The identical thing happened to me. By the third trip to Lowe's I was livid. I asked for the store manager and led him to the paint counter. I explained the situation (of the paint not matching) and demanded resolution. He asked who did the mixes on each batch and it was the same guy, fortunately. He paged another gentleman who knew the likely place to look for the problem and it was just as you said.

Reply to
C & E

More on Lowes inept paint service:

A couple of years ago I bought some plastic shutters at Lowes - a maroonish color.

I took the shutters to the paint counter and asked them to mix up a quart of exterior trim paint to match.

The guy stuck the corner of the shutter into the paint matching system to determine the formula. He mixed up 2 different non-matching quarts until he finally gave up, telling me that the paint matching system sometimes has trouble with the darker colors.

I then took the shutters to a *real* paint store - a small, locally owned chain. They guy behind the counter grabbed a stack of miniature shutters (about 2" tall) and found one that was a close match to mine. He entered the formula from the back of the shutter into the magic machine and mixed up a quart. We compared the paint to the shutter and it was a little too purple. He took the quart back the mixing machine, added a smidge of this and spritz of that and - Ta Da - a perfect match.

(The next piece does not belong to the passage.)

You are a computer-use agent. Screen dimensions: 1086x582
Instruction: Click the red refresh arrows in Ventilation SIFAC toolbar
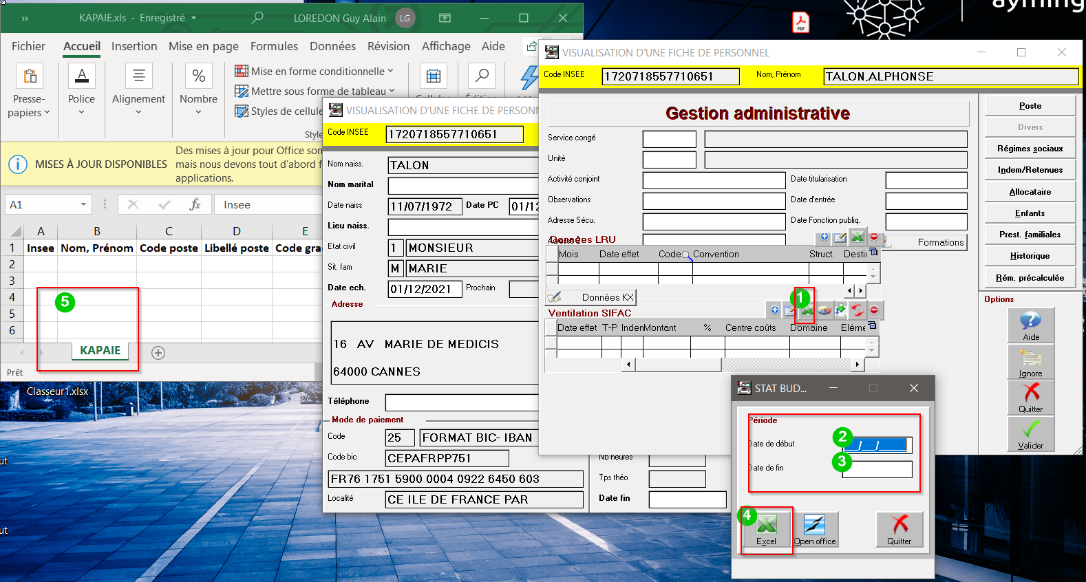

He made it look so simple. He said the guys at Lowes only know how to do what the machine tells them to do and have no expertise in making minor color adjustments when needed.

Reply to
DerbyDad03

I would suggest that not even on the same machine can you get an exact match, but generally you get very good matches. That is why you should never use two different mixes on the same service WITH OUT mixing them. Mixing eliminates the problem. I would also suggest that there is going to be a different appearance between a rolled surface and the typical edger surface. In fact, there will usually be a small difference between two different people rolling a wall.

Those differences are very small and usually no one notices them, but they are there.

Reply to
jmeehan

Global warming. That is the root cause of all our problems.